Let’s be honest. How often have we done just that? When we are suffering, especially long periods of time, do we not accuse God?
God, why don’t you love Me?
Why don’t you do for me like you’ve done for others?
Why don’t you answer my prayers?
Where are the miracles for me?
What have I done that I’m worse than others?
Why do you leave me out?
We’ve all said, thought, and believed these accusations against God. And at the root of them is that God is unjust and unloving.
“Would you really challenge My justice? Would you declare Me guilty to justify yourself?” (Job 40:8).
God then asks Job if he can adorn himself with majesty and clothe himself with glory. If he can do great and powerful things.
Then he points to the Behemoth and asks Job if he can make things like the powerful Behemeth, a beast that is like a walking fortress of strength and power.

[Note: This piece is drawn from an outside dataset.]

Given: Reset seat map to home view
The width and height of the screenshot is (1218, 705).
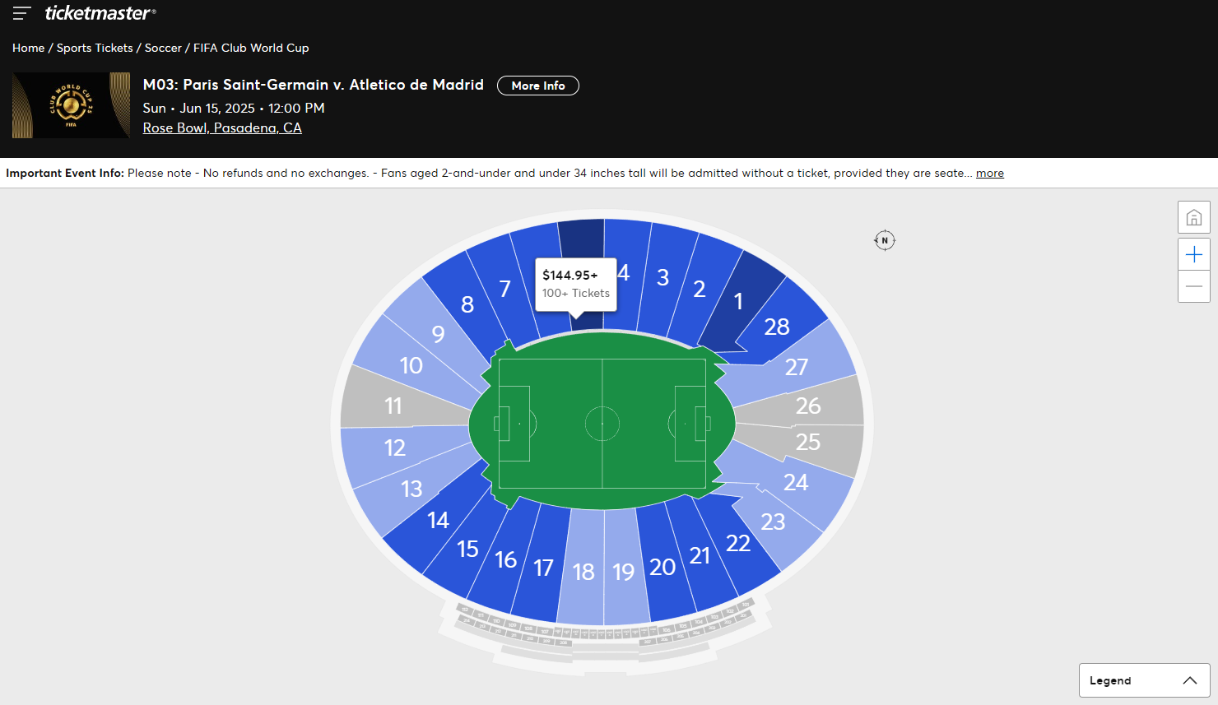Looking at the screenshot, I should pos(1193,218).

“His bones are bronze tubes;
his limbs are like iron rods.
He is the foremost of God’s works;
only his Maker can draw the sword against him.”
–Job 40:18-19
What is the Behemoth? A dinosaur? A hippopotamus? A rhinocerus? We don’t know. And for the purposes of what God is wanting to communicate, it’s not important to know. It was just a huge, powerful, massive creature that Job would know about. And God is asking Job if he is so powerful he can create one of these. Obviously Job can’t.

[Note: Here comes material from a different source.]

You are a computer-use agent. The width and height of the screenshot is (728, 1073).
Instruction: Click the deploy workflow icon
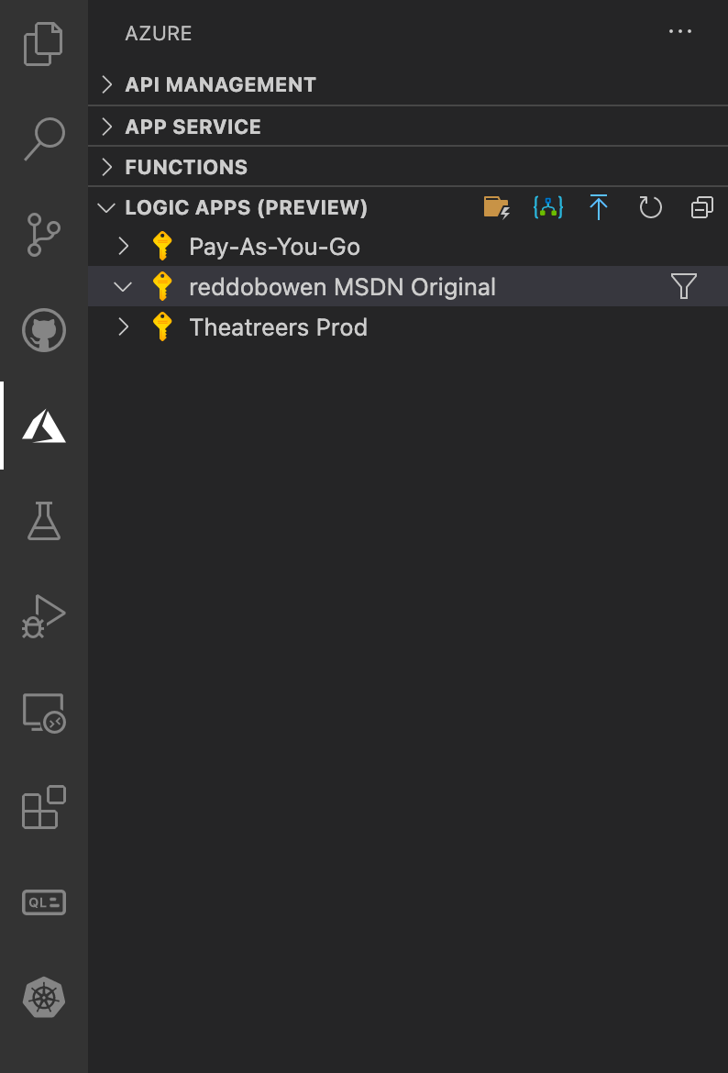[x=547, y=207]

God is basically giving a good reality check to Job on the might and power of God. That Job has no room to justify himself before God as Job does not know or understand his ways. Job is not powerful like God.
These things are good to remember when we are in terrible distress. It is easy to turn against God in our hearts, and to question him and his love and his motives when we don’t understand. But God’s ways are so beyond us. There’s a bigger reality to trust Him in our pain. Even when our suffering lasts a long time.